- **How to complete this task**
Exactly as they stand, copy the lines from the one containing "Given: Click the" to the final line of the data; leave out the pictures.

[Dataset entries]
========
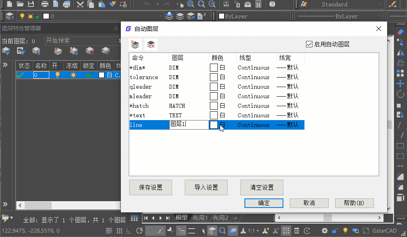Select the Add New Row icon in Auto Layer dialog

point(135,44)
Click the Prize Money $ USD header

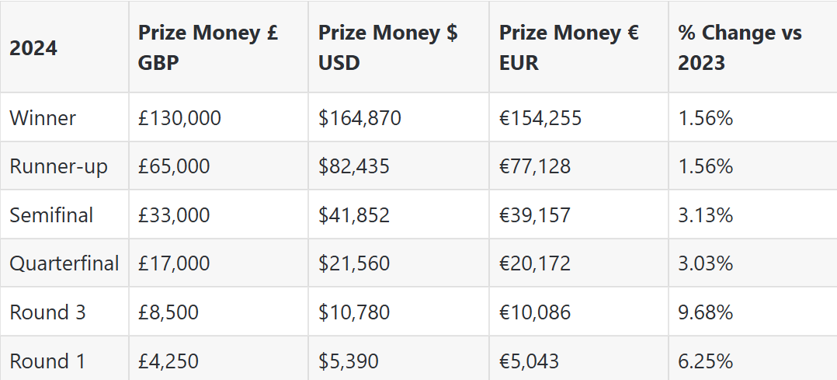388,47
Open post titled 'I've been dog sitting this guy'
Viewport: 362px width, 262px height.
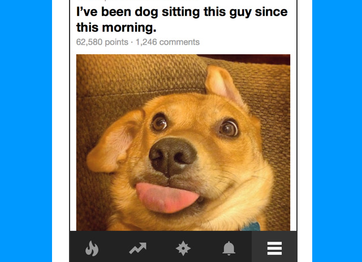(x=182, y=19)
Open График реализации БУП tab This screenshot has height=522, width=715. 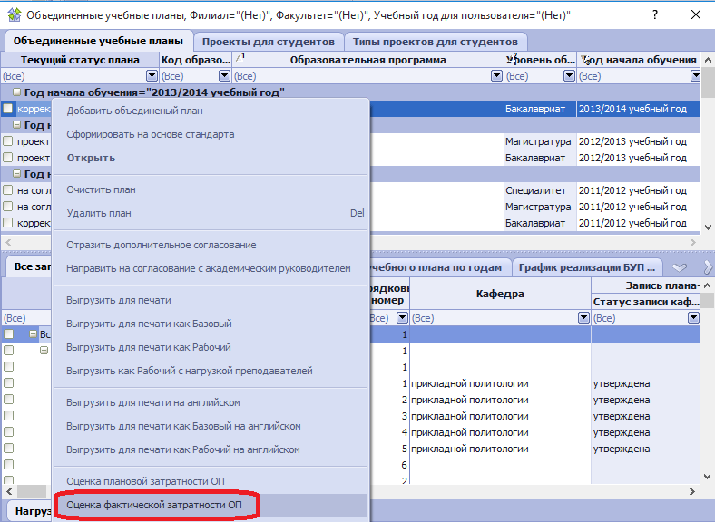click(586, 267)
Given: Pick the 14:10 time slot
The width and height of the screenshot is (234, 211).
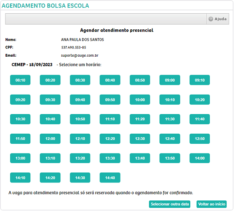Looking at the screenshot, I should point(20,178).
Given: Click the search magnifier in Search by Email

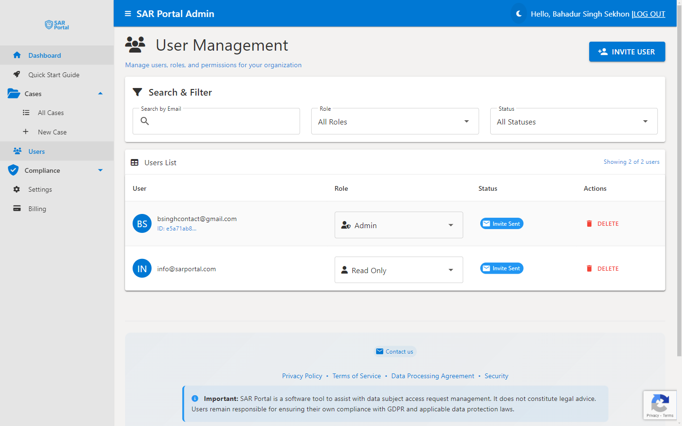Looking at the screenshot, I should pyautogui.click(x=144, y=122).
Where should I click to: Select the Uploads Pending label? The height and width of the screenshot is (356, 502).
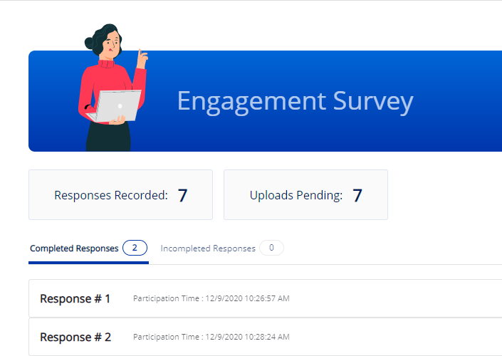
========
- **Written answer**
Given: Click the search magnifier in Search by Email

Looking at the screenshot, I should pyautogui.click(x=144, y=122).
Where should I click to: Select the Uploads Pending label? The height and width of the screenshot is (356, 502).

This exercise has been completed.